Highlights

  • The purpose of this retrospective study was to evaluate and compare outcomes in patients who received four-factor prothrombin complex concentrates (4F-PCC) or andexanet alfa (AA) for an intracranial hemorrhage (ICH) in the setting of apixaban or rivaroxaban use.

  • The primary outcome evaluated was excellent or good hemostatic efficacy 12 h after the receipt of 4F-PCC or AA.

  • In this cohort (n = 70), there was no significant difference in the achievement of excellent or good hemostatic efficacy in patients who were treated with 4F-PCC or AA. The rate of 28-day mortality and thrombotic complications within 28 days were also similar.

  • Larger, prospective trials are needed to evaluate the efficacy and safety of 4F-PCC administration for the management of apixaban- or rivaroxaban-associated ICH compared to AA.

Background

Oral factor Xa inhibitors, or direct oral anticoagulants (DOACs), such as apixaban and rivaroxaban, have become the preferred anticoagulation treatment option for venous thromboembolism (VTE) and/or non-valvular atrial fibrillation. DOACs require less therapeutic monitoring, have similar efficacy, and lower rates of major bleeding compared to vitamin K antagonists such as warfarin [1]. The annual rate of anticoagulant-associated ICH in patients taking DOACs is 50% lower (0.1–0.2%) than those patients taking warfarin (0.3–0.6%) [2,3,4]. Despite relatively low incidence, the 90-day mortality rate of ICH is in excess of 65% and those patients that survive are at significant risk for severe long-term disability [2]. Rapid achievement of hemostasis is important to prevent progression of ICH and improve patient outcomes.

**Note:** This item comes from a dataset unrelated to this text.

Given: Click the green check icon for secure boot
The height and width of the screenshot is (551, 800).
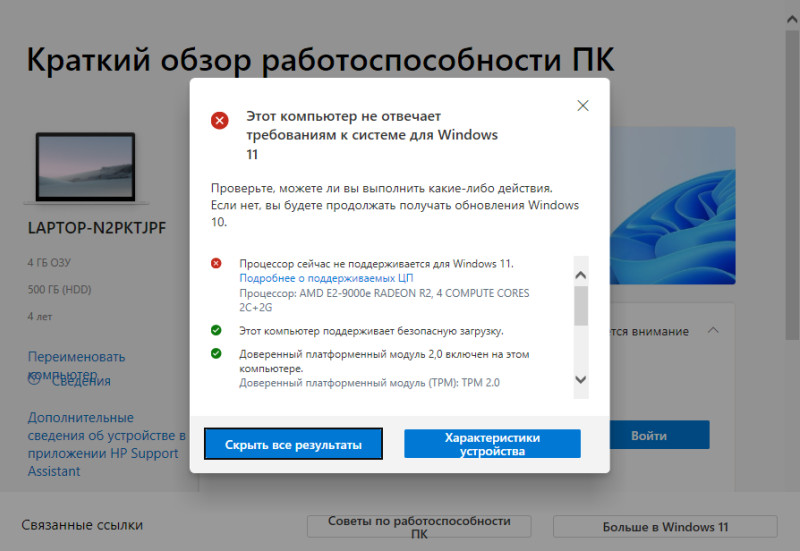Looking at the screenshot, I should coord(216,330).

Prior to FDA approval of andexanet alfa in May 2018, there was no targeted reversal agent for DOACs. Non-specific clotting factors including 4F-PCC had been commonly used off-label to establish hemostasis in DOAC-induced coagulopathy and ICH, despite the lack of robust data regarding safety and efficacy [5, 6]. Andexanet alfa is a recombinant modified factor Xa protein indicated for reversal of life-threatening or uncontrolled bleeding due to apixaban or rivaroxaban [7]. The drug received accelerated approval after phase 1 and 2 studies demonstrated a significant decrease in anti-factor Xa activity from baseline, indicating ability to reverse anticoagulation [8, 9]. After FDA approval, a single-arm cohort study in humans was conducted and found andexanet alfa provided excellent or good hemostatic efficacy in over 80% of cases of acute major bleeding associated with DOAC use [10]. However, because the study was conducted without a comparator group and treatment costs are significantly higher with andexanet alfa [11], its use remains controversial. The limited available data has not identified an agent with superior clinical efficacy.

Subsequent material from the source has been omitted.